Software lifecycle can be broadly seen in three stages: the requirement and design phase, the development phase, and the use phase [10,11,12]. Software is coded to fulfill a specific purpose, whether professional or recreational. In both cases, the purpose defines the requirements that are used in its design [13]. Many of the most relevant decisions that define the software’s climate and environmental impact are made in this first phase of requirements and design [14, 15]. In the development phase, the software is programmed and tested on how well it fulfills these requirements [13].

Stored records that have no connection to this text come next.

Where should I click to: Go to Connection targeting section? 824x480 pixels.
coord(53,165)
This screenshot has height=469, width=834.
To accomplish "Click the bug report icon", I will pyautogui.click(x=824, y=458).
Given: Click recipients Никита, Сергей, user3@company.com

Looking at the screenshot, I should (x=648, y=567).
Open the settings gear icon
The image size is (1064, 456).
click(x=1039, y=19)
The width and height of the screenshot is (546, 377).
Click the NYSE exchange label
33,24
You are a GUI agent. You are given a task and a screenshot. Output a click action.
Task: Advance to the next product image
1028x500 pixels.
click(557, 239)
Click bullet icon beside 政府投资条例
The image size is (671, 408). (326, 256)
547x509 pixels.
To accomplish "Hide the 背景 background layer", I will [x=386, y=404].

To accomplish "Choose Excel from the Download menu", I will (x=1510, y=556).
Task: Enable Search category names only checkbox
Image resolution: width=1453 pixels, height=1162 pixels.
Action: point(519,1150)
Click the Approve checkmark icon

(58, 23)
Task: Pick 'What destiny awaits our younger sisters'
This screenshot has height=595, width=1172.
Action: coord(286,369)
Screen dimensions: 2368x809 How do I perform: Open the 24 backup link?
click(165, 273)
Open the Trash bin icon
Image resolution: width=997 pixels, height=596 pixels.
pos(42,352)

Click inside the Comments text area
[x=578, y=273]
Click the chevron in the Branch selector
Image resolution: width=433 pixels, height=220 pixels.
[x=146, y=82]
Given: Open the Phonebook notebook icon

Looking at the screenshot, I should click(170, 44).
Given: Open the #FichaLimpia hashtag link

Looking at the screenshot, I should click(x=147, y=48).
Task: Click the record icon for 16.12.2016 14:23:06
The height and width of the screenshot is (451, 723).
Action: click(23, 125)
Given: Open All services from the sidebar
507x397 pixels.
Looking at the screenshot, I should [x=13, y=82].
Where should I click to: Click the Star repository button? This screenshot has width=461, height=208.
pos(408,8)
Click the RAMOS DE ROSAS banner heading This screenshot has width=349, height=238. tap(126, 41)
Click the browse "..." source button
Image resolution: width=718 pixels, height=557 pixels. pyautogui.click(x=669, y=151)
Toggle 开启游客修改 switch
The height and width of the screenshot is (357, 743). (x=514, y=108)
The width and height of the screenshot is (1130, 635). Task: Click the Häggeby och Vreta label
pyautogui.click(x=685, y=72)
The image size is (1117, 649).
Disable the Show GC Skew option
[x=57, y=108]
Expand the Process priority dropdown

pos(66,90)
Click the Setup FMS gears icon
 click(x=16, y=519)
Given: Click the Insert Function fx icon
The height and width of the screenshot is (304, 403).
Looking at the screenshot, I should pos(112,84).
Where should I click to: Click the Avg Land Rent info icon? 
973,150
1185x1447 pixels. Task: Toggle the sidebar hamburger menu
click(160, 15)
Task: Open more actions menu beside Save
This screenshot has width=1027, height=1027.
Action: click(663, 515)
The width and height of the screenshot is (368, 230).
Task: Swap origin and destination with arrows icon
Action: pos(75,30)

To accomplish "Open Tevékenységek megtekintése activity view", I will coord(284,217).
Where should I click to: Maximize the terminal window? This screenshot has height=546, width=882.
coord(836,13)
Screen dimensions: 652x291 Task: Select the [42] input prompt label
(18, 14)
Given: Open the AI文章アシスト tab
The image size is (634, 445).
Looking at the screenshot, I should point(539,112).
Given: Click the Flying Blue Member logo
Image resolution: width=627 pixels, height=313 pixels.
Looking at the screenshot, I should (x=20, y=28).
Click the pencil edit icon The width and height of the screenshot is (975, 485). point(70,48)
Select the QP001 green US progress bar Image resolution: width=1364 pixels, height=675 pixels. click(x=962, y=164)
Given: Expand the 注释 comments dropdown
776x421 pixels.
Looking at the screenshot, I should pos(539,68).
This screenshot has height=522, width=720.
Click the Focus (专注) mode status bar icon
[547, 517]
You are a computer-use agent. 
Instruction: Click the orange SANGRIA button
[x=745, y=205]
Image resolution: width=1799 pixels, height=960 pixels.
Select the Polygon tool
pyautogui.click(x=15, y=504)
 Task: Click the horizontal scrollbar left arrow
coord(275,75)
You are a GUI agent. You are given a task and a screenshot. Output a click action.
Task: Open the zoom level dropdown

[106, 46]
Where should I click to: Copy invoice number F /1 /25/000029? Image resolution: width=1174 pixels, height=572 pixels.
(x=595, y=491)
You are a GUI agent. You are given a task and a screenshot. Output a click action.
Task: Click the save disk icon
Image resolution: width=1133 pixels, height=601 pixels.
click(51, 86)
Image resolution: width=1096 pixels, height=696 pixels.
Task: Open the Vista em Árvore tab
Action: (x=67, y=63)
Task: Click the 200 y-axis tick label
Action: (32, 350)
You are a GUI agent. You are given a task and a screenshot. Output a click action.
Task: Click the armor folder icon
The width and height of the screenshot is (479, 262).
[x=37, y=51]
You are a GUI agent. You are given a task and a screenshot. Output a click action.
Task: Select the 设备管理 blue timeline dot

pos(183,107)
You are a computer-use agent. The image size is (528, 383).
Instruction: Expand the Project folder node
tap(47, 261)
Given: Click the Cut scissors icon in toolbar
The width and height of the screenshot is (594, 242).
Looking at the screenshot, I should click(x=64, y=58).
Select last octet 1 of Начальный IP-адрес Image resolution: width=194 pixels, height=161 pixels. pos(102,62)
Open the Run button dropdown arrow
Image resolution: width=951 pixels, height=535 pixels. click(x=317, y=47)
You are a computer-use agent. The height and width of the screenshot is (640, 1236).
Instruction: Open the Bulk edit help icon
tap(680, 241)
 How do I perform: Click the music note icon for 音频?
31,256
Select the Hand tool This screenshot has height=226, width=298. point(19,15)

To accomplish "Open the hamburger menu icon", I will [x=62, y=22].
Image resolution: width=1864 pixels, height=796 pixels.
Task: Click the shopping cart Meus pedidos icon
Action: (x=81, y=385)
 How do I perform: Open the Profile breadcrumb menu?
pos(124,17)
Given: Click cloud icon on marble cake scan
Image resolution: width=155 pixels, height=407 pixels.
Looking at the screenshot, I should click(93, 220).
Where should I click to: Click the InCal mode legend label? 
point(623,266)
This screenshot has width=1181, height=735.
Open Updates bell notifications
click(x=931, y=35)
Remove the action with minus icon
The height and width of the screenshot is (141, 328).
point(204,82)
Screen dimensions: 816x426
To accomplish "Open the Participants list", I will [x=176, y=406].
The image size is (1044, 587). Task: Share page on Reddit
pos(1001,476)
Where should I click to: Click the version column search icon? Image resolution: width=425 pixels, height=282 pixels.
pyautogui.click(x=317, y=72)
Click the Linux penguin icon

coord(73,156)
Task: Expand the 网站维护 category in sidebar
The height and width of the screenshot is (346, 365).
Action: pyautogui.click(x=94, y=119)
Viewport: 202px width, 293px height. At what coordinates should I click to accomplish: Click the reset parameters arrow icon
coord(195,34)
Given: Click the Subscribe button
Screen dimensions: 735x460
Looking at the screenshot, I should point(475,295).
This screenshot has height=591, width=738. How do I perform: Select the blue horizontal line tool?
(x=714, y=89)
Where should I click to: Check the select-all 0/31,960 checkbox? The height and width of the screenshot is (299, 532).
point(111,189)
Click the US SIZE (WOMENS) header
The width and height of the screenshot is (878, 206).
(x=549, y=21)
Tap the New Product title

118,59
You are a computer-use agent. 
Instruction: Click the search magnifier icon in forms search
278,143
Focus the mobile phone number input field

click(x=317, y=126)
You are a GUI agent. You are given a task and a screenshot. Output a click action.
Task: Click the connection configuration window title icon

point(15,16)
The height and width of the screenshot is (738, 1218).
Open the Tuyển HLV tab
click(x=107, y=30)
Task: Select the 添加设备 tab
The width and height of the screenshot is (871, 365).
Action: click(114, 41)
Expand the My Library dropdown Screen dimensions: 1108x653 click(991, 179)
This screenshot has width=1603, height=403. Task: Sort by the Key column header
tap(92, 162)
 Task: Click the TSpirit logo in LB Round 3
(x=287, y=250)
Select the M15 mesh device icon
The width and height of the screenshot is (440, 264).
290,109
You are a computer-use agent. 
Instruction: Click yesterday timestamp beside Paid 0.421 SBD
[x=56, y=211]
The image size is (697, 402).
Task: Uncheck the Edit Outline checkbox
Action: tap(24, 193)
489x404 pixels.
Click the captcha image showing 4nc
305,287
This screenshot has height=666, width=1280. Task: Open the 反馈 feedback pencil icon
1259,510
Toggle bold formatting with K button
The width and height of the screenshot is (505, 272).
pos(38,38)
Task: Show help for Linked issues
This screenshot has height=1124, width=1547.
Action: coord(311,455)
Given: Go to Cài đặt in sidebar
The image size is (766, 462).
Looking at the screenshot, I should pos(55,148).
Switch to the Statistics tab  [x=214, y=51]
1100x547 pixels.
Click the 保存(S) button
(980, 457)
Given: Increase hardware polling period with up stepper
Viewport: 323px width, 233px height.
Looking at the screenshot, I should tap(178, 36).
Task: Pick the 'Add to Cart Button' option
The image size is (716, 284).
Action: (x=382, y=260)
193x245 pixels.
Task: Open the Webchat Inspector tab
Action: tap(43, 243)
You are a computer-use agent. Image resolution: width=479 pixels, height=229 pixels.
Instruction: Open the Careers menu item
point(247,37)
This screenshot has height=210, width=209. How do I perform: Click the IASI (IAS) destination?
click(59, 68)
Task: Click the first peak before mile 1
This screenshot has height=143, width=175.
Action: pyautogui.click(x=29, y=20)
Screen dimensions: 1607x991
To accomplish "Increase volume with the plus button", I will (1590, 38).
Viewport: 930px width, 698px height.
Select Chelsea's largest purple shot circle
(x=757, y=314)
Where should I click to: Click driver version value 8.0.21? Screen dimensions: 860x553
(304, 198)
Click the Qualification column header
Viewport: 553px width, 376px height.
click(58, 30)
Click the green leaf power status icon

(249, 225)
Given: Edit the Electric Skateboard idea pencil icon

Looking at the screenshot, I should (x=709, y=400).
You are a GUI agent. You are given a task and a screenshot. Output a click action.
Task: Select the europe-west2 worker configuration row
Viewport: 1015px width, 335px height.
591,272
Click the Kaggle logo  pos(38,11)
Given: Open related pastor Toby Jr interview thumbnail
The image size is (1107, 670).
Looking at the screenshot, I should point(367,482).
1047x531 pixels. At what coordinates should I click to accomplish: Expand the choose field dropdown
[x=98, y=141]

Digital products are not limited by physical resources and manufacturing, which makes them easily replicable and scalable. Combined with digital distribution, physical media can be bypassed entirely. On the one hand, the non-dependence on physical resources lessens the environmental impact of the products; on the other, the replicability increases the climate impact specifically. This is an issue in downstream scope three emissions.

Another challenge with the software is the variety of client devices used by the end users. These devices have different hardware architectures and energy usage patterns, which raises further challenges in calculating the use phase emissions. This is an issue in downstream scope three emissions.

3 Research Process

In this Research process section, we present the methods used in this study. We also visualize the process of developing the Software Company Scopes model.

3.1 Methods

In this research, we have conducted design science research methodology (DSRM) by Peffers et al. [16]. According to Peffers et al. [16] the design science process consists of six steps. These steps are

  1. 1.

    problem identification and motivation

  2. 2.

    definition of the objectives for a solution

  3. 3.

    design and development

  4. 4.

    demonstration

  5. 5.

    evaluation and

  6. 6.

    communication.

The core of this method is an artifact created during the research process to solve the problem identified in the beginning (Fig. 2). In this study, we present the Software Company Scopes model as an artifact to solve the challenges in the software industry to calculate carbon emissions as presented in Sect. 2.2.

Fig. 2.
figure 2

DSRM Process Model according to Peffers et al. [16]

In this study, we identified the problem (step 1) within the Green ICT project and formed the research question presented in Sect. 1.2. For steps 2–5, we have utilized the double diamond service design process model [5] (Fig. 2) for developing the self-assessment tool described in Sect. 1.1. The double diamond model includes similar components and phases to the DSRM model presented above. The first phase in the double diamond model is understanding, followed by the phase of brainstorming. After these phases, an outcome will be tested and implemented. In this study, the outcome was the web-based self-assessment tool (Fig. 3).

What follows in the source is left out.